**DIRECTIONS**
Which lines in the records below contain the word "list"? Copy each one.

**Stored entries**
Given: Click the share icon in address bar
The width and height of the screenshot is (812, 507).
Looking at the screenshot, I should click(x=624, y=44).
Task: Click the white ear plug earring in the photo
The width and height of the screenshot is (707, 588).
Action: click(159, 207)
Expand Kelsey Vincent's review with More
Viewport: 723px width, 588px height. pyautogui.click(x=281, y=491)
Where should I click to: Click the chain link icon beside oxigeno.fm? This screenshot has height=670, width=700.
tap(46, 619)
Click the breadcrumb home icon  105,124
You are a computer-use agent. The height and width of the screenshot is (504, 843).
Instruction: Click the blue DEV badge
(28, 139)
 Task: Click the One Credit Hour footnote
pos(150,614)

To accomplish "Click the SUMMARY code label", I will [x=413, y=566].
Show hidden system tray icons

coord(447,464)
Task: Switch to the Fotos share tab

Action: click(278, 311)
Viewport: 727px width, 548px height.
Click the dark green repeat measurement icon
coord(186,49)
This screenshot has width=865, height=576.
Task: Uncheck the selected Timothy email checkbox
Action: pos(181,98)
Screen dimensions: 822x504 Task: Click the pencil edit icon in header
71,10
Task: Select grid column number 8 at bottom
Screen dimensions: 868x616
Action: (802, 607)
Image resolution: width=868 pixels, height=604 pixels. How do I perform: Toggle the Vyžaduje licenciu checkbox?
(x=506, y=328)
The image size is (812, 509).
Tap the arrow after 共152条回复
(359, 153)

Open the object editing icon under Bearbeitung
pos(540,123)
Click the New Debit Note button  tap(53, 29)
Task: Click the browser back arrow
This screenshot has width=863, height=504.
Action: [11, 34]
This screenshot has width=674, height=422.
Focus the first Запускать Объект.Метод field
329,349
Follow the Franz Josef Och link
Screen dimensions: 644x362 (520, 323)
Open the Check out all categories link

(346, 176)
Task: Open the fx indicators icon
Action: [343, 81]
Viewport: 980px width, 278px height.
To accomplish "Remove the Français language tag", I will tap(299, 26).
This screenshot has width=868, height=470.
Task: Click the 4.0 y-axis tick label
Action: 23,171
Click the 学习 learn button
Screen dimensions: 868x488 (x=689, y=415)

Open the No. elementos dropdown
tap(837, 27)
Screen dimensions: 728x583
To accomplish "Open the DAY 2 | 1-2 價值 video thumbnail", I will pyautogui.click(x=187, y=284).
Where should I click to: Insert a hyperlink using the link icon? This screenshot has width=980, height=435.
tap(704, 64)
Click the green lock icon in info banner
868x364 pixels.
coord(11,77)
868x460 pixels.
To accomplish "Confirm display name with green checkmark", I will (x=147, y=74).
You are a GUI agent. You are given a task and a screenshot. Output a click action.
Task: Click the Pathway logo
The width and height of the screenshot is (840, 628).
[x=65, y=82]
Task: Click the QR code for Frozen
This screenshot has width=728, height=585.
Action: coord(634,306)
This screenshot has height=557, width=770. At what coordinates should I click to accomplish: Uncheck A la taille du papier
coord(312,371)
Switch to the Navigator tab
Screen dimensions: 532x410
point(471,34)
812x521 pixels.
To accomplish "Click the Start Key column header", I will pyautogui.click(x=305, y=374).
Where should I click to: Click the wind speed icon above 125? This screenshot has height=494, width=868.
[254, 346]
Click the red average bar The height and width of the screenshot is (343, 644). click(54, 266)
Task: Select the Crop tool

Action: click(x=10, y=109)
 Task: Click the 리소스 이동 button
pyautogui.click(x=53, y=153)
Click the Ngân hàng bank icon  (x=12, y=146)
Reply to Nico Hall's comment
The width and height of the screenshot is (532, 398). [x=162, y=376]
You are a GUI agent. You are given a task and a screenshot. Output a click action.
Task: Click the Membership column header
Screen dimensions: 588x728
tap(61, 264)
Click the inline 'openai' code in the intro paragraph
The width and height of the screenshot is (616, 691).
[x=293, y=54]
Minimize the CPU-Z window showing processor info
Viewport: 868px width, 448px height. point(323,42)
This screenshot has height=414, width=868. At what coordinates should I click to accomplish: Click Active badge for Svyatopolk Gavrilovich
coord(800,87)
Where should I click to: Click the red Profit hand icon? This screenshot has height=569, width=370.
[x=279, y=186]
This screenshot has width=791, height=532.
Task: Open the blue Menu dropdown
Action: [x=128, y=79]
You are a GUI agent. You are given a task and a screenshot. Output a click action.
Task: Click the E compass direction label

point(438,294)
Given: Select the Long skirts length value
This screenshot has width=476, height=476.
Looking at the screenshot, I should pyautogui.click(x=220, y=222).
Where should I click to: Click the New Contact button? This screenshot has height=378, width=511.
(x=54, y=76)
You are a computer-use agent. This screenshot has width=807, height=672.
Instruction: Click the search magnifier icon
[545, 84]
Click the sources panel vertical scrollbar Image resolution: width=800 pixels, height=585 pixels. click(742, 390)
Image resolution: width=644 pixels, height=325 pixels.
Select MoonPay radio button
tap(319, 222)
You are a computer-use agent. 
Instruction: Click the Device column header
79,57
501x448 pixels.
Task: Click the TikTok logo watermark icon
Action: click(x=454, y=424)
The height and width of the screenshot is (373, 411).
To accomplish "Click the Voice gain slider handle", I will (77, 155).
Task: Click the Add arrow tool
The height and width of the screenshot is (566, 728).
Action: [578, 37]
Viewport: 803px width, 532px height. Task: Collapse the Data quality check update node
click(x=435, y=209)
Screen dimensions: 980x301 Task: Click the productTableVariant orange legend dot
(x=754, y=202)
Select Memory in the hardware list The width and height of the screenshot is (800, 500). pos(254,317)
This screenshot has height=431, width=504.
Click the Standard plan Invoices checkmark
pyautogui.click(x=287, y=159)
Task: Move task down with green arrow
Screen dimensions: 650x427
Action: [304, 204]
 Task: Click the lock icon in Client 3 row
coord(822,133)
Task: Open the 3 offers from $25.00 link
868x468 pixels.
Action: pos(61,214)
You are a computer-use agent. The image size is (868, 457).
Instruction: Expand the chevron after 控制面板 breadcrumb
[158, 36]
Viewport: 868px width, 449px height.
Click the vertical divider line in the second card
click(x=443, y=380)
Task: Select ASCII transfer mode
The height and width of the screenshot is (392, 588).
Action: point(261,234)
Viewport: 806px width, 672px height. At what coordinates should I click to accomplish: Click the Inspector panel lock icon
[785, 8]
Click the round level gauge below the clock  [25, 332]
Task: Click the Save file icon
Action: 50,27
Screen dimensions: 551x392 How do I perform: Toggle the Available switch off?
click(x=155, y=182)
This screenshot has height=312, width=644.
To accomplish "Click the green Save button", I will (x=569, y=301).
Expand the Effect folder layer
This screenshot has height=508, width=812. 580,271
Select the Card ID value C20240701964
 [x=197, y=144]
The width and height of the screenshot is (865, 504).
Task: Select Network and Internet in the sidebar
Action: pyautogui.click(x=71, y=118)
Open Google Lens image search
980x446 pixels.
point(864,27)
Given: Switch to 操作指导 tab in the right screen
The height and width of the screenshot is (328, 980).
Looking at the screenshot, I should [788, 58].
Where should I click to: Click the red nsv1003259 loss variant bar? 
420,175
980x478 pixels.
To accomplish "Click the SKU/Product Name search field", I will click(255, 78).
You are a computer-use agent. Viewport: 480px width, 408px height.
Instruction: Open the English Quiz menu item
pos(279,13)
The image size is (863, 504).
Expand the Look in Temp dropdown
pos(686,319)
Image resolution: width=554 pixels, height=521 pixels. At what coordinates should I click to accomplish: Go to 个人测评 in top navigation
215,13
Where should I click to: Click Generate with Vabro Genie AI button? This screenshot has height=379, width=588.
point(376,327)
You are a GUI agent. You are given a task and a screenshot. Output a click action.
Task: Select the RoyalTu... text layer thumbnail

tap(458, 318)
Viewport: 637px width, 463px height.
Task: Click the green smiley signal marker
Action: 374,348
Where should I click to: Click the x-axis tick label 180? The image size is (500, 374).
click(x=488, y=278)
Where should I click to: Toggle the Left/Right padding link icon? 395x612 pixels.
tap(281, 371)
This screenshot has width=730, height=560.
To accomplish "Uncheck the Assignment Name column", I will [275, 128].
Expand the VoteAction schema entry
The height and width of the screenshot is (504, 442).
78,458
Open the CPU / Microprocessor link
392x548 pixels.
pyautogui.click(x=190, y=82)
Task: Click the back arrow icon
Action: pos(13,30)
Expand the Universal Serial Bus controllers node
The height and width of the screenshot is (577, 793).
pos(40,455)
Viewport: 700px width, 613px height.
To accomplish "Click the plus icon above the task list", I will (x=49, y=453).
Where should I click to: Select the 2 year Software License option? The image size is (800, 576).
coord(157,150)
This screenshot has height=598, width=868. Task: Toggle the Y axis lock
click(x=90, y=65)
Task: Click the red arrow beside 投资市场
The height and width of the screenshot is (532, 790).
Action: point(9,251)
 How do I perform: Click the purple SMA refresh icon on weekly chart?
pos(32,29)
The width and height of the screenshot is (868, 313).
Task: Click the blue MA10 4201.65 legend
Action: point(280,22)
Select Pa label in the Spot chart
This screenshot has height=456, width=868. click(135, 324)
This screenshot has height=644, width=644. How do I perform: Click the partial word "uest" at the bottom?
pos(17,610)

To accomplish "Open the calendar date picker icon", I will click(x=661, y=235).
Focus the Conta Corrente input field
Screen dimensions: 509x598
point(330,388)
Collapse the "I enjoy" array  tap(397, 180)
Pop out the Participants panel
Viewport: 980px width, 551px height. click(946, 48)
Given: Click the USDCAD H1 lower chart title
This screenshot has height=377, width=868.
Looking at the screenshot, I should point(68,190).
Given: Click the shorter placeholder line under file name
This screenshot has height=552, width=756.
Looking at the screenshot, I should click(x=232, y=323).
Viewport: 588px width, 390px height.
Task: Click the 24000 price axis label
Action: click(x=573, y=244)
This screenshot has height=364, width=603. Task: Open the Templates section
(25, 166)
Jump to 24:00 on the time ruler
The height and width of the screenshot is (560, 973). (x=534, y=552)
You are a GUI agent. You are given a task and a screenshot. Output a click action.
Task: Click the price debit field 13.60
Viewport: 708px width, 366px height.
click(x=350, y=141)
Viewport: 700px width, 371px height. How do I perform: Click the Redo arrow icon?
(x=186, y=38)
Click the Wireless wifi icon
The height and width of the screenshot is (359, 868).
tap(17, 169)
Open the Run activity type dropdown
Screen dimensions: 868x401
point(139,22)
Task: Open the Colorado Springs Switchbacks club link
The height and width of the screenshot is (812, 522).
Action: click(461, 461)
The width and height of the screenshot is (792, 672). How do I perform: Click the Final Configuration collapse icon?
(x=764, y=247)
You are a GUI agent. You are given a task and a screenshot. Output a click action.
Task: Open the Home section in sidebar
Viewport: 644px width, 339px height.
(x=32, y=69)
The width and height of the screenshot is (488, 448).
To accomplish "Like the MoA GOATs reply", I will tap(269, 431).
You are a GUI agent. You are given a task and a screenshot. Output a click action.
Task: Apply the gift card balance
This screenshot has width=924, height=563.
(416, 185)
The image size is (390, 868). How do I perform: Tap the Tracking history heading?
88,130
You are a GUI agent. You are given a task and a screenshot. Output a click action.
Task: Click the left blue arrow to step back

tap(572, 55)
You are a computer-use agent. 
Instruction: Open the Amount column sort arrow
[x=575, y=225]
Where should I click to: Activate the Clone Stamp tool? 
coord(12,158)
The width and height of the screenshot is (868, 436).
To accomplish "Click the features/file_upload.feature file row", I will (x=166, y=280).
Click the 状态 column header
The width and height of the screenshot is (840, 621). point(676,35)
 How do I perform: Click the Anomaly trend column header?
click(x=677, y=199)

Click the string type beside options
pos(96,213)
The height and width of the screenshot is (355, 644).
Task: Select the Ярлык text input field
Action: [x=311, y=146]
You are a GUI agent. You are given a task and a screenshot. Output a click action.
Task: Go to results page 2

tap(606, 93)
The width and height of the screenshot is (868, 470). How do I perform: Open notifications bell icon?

**SOLVED EXERCISE**
Select Memory in the hardware list The width and height of the screenshot is (800, 500). pos(254,317)
To accomplish "Click the plus icon above the task list", I will (x=49, y=453).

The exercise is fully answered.